(Records from a data source)
=-=-=
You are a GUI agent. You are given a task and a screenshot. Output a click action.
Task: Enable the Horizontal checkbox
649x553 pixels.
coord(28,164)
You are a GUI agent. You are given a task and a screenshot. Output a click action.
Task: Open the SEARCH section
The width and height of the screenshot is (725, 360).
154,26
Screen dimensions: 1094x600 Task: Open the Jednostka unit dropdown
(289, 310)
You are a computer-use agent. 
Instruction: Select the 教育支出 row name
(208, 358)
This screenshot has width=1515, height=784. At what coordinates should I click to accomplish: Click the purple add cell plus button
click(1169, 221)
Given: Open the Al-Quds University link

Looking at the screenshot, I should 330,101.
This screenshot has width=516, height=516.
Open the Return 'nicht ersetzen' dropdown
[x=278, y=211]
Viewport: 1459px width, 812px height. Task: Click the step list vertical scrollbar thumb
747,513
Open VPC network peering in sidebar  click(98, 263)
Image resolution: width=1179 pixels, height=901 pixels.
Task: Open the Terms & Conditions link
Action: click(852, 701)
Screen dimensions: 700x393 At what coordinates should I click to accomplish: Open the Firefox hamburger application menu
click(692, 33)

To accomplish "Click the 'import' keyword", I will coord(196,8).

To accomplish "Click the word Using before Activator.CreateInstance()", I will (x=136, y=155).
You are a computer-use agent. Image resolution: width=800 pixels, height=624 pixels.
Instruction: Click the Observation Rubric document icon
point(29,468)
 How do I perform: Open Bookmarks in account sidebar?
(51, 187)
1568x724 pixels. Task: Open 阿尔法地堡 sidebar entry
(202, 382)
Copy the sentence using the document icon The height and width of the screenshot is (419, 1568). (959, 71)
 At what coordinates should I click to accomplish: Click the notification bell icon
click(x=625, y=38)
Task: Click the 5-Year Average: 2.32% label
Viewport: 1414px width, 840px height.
=-=-=
▶ **Description of the task**: Scan the records above for the string "will", then copy each line where it turns up.

▶ **Output below**:
To accomplish "Click the 'import' keyword", I will coord(196,8).
To accomplish "Click the word Using before Activator.CreateInstance()", I will (x=136, y=155).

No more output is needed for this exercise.